#### Activity
Write out the following listing in full, exactly as it reads.

#### Provided data
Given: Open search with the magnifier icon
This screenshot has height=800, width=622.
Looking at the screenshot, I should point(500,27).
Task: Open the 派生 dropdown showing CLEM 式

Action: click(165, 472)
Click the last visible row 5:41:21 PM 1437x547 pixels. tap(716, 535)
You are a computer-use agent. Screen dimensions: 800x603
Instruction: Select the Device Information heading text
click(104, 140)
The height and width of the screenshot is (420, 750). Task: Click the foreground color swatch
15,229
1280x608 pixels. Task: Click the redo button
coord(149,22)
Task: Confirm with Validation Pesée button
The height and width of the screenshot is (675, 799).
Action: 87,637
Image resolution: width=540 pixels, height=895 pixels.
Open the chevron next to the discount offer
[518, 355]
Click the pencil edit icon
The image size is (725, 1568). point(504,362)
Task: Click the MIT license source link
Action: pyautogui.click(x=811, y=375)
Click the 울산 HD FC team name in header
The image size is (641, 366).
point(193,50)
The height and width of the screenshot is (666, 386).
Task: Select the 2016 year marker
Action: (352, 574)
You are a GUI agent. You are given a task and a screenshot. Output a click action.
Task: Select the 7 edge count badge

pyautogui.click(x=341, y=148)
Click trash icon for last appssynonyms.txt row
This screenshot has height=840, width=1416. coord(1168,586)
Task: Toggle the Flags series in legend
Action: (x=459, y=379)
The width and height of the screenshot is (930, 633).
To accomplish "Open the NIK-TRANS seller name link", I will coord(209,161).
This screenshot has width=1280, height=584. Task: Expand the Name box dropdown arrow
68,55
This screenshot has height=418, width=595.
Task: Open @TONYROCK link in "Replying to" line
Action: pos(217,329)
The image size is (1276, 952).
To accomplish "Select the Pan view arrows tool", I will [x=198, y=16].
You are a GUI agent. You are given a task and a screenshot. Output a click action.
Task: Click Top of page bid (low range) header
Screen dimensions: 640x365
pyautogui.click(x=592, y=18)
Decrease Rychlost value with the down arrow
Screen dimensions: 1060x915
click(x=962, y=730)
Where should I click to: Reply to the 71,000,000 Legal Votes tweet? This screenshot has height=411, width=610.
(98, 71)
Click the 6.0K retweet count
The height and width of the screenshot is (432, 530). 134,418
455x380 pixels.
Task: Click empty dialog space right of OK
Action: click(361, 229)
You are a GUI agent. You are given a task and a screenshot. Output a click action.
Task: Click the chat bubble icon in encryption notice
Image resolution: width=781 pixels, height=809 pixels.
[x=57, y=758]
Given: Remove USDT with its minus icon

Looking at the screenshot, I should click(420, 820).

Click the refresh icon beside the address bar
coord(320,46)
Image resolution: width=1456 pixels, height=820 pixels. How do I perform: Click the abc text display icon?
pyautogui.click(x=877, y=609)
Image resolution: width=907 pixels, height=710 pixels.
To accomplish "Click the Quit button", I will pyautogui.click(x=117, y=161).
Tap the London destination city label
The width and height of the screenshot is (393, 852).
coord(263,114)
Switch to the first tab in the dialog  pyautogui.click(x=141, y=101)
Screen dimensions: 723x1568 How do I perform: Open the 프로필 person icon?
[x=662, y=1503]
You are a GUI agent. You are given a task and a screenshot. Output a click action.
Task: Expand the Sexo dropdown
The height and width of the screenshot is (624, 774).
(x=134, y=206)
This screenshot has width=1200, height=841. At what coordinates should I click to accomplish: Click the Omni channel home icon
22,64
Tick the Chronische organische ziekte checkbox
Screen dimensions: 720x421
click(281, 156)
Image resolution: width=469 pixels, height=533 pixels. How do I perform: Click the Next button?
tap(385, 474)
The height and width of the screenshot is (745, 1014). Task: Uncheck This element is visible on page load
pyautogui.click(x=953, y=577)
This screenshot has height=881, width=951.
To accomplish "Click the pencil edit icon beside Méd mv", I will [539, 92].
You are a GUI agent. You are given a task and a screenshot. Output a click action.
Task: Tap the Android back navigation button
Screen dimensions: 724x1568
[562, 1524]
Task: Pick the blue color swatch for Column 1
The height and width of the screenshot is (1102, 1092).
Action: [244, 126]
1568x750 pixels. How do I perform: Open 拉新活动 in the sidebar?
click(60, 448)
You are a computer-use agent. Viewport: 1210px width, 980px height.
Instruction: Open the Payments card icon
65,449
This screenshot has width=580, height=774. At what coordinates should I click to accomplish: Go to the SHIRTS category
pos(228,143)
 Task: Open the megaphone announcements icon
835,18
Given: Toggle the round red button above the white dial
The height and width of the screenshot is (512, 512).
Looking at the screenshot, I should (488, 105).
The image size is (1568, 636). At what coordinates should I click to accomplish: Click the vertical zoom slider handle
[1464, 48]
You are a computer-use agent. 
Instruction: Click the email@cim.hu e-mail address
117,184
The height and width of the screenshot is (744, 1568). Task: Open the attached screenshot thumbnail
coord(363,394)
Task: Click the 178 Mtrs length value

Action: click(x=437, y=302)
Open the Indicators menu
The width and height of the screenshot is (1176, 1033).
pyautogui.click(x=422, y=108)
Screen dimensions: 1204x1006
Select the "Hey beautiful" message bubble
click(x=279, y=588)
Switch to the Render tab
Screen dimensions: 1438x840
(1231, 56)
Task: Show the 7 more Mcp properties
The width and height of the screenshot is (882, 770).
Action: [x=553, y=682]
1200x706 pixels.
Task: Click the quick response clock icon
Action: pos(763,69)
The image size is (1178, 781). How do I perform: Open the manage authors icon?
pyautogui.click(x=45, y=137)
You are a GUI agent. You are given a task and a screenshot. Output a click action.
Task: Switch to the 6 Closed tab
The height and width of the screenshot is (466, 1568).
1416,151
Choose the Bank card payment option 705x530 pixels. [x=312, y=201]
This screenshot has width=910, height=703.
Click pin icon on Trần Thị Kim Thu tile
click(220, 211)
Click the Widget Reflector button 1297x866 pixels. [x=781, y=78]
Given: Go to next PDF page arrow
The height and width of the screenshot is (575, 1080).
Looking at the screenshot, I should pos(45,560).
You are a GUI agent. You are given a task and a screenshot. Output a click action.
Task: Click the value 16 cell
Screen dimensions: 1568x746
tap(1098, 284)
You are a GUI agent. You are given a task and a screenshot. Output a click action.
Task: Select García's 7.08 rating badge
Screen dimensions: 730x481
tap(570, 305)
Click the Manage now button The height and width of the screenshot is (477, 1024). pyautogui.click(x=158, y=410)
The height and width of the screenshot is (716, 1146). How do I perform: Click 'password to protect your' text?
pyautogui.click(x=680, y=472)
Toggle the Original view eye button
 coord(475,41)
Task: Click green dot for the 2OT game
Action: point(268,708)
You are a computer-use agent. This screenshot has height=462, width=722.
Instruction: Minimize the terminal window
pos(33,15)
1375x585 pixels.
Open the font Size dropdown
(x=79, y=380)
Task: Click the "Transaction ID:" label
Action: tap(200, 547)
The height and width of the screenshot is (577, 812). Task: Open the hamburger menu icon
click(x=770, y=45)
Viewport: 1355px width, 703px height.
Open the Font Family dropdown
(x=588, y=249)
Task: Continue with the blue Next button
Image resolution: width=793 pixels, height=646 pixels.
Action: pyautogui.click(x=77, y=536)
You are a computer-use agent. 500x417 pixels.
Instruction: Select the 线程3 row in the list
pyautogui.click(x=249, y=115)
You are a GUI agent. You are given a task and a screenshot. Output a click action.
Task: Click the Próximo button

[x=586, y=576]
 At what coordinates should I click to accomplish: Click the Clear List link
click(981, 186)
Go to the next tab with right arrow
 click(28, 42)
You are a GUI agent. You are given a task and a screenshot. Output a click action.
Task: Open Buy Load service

#### Solved exercise
Given: Open search with the magnifier icon
This screenshot has height=800, width=622.
Looking at the screenshot, I should point(500,27).
Task: Open the 派生 dropdown showing CLEM 式

Action: click(165, 472)
Click the last visible row 5:41:21 PM 1437x547 pixels. tap(716, 535)
You are a computer-use agent. Screen dimensions: 800x603
Instruction: Select the Device Information heading text
click(104, 140)
The height and width of the screenshot is (420, 750). Task: Click the foreground color swatch
15,229
1280x608 pixels. Task: Click the redo button
coord(149,22)
Task: Confirm with Validation Pesée button
The height and width of the screenshot is (675, 799).
Action: 87,637
Image resolution: width=540 pixels, height=895 pixels.
Open the chevron next to the discount offer
[518, 355]
Click the pencil edit icon
The image size is (725, 1568). point(504,362)
Task: Click the MIT license source link
Action: pyautogui.click(x=811, y=375)
Click the 울산 HD FC team name in header
The image size is (641, 366).
point(193,50)
The height and width of the screenshot is (666, 386).
Task: Select the 2016 year marker
Action: (352, 574)
You are a GUI agent. You are given a task and a screenshot. Output a click action.
Task: Select the 7 edge count badge

pyautogui.click(x=341, y=148)
Click trash icon for last appssynonyms.txt row
This screenshot has height=840, width=1416. coord(1168,586)
Task: Toggle the Flags series in legend
Action: (x=459, y=379)
The width and height of the screenshot is (930, 633).
To accomplish "Open the NIK-TRANS seller name link", I will coord(209,161).
This screenshot has width=1280, height=584. Task: Expand the Name box dropdown arrow
68,55
This screenshot has height=418, width=595.
Task: Open @TONYROCK link in "Replying to" line
Action: pos(217,329)
The image size is (1276, 952).
To accomplish "Select the Pan view arrows tool", I will [x=198, y=16].
You are a GUI agent. You are given a task and a screenshot. Output a click action.
Task: Click Top of page bid (low range) header
Screen dimensions: 640x365
pyautogui.click(x=592, y=18)
Decrease Rychlost value with the down arrow
Screen dimensions: 1060x915
click(x=962, y=730)
Where should I click to: Reply to the 71,000,000 Legal Votes tweet? This screenshot has height=411, width=610.
(98, 71)
Click the 6.0K retweet count
The height and width of the screenshot is (432, 530). 134,418
455x380 pixels.
Task: Click empty dialog space right of OK
Action: click(361, 229)
You are a GUI agent. You are given a task and a screenshot. Output a click action.
Task: Click the chat bubble icon in encryption notice
Image resolution: width=781 pixels, height=809 pixels.
[x=57, y=758]
Given: Remove USDT with its minus icon

Looking at the screenshot, I should click(420, 820).

Click the refresh icon beside the address bar
coord(320,46)
Image resolution: width=1456 pixels, height=820 pixels. How do I perform: Click the abc text display icon?
pyautogui.click(x=877, y=609)
Image resolution: width=907 pixels, height=710 pixels.
To accomplish "Click the Quit button", I will pyautogui.click(x=117, y=161).
Tap the London destination city label
The width and height of the screenshot is (393, 852).
coord(263,114)
Switch to the first tab in the dialog  pyautogui.click(x=141, y=101)
Screen dimensions: 723x1568 How do I perform: Open the 프로필 person icon?
[x=662, y=1503]
You are a GUI agent. You are given a task and a screenshot. Output a click action.
Task: Expand the Sexo dropdown
The height and width of the screenshot is (624, 774).
(x=134, y=206)
This screenshot has width=1200, height=841. At what coordinates should I click to accomplish: Click the Omni channel home icon
22,64
Tick the Chronische organische ziekte checkbox
Screen dimensions: 720x421
click(281, 156)
Image resolution: width=469 pixels, height=533 pixels. How do I perform: Click the Next button?
tap(385, 474)
The height and width of the screenshot is (745, 1014). Task: Uncheck This element is visible on page load
pyautogui.click(x=953, y=577)
This screenshot has height=881, width=951.
To accomplish "Click the pencil edit icon beside Méd mv", I will [539, 92].
You are a GUI agent. You are given a task and a screenshot. Output a click action.
Task: Tap the Android back navigation button
Screen dimensions: 724x1568
[562, 1524]
Task: Pick the blue color swatch for Column 1
The height and width of the screenshot is (1102, 1092).
Action: [244, 126]
1568x750 pixels. How do I perform: Open 拉新活动 in the sidebar?
click(60, 448)
You are a computer-use agent. Viewport: 1210px width, 980px height.
Instruction: Open the Payments card icon
65,449
This screenshot has width=580, height=774. At what coordinates should I click to accomplish: Go to the SHIRTS category
pos(228,143)
 Task: Open the megaphone announcements icon
835,18
Given: Toggle the round red button above the white dial
The height and width of the screenshot is (512, 512).
Looking at the screenshot, I should (488, 105).
The image size is (1568, 636). At what coordinates should I click to accomplish: Click the vertical zoom slider handle
[1464, 48]
You are a computer-use agent. 
Instruction: Click the email@cim.hu e-mail address
117,184
The height and width of the screenshot is (744, 1568). Task: Open the attached screenshot thumbnail
coord(363,394)
Task: Click the 178 Mtrs length value

Action: click(x=437, y=302)
Open the Indicators menu
The width and height of the screenshot is (1176, 1033).
pyautogui.click(x=422, y=108)
Screen dimensions: 1204x1006
Select the "Hey beautiful" message bubble
click(x=279, y=588)
Switch to the Render tab
Screen dimensions: 1438x840
(1231, 56)
Task: Show the 7 more Mcp properties
The width and height of the screenshot is (882, 770).
Action: [x=553, y=682]
1200x706 pixels.
Task: Click the quick response clock icon
Action: pos(763,69)
The image size is (1178, 781). How do I perform: Open the manage authors icon?
pyautogui.click(x=45, y=137)
You are a GUI agent. You are given a task and a screenshot. Output a click action.
Task: Switch to the 6 Closed tab
The height and width of the screenshot is (466, 1568).
1416,151
Choose the Bank card payment option 705x530 pixels. [x=312, y=201]
This screenshot has width=910, height=703.
Click pin icon on Trần Thị Kim Thu tile
click(220, 211)
Click the Widget Reflector button 1297x866 pixels. [x=781, y=78]
Given: Go to next PDF page arrow
The height and width of the screenshot is (575, 1080).
Looking at the screenshot, I should pos(45,560).
You are a GUI agent. You are given a task and a screenshot. Output a click action.
Task: Click the value 16 cell
Screen dimensions: 1568x746
tap(1098, 284)
You are a GUI agent. You are given a task and a screenshot. Output a click action.
Task: Select García's 7.08 rating badge
Screen dimensions: 730x481
tap(570, 305)
Click the Manage now button The height and width of the screenshot is (477, 1024). pyautogui.click(x=158, y=410)
The height and width of the screenshot is (716, 1146). How do I perform: Click 'password to protect your' text?
pyautogui.click(x=680, y=472)
Toggle the Original view eye button
 coord(475,41)
Task: Click green dot for the 2OT game
Action: point(268,708)
You are a computer-use agent. This screenshot has height=462, width=722.
Instruction: Minimize the terminal window
pos(33,15)
1375x585 pixels.
Open the font Size dropdown
(x=79, y=380)
Task: Click the "Transaction ID:" label
Action: tap(200, 547)
The height and width of the screenshot is (577, 812). Task: Open the hamburger menu icon
click(x=770, y=45)
Viewport: 1355px width, 703px height.
Open the Font Family dropdown
(x=588, y=249)
Task: Continue with the blue Next button
Image resolution: width=793 pixels, height=646 pixels.
Action: pyautogui.click(x=77, y=536)
You are a computer-use agent. 500x417 pixels.
Instruction: Select the 线程3 row in the list
pyautogui.click(x=249, y=115)
You are a GUI agent. You are given a task and a screenshot. Output a click action.
Task: Click the Próximo button

[x=586, y=576]
 At what coordinates should I click to accomplish: Click the Clear List link
click(981, 186)
Go to the next tab with right arrow
 click(28, 42)
You are a GUI agent. You are given a task and a screenshot. Output a click action.
Task: Open Buy Load service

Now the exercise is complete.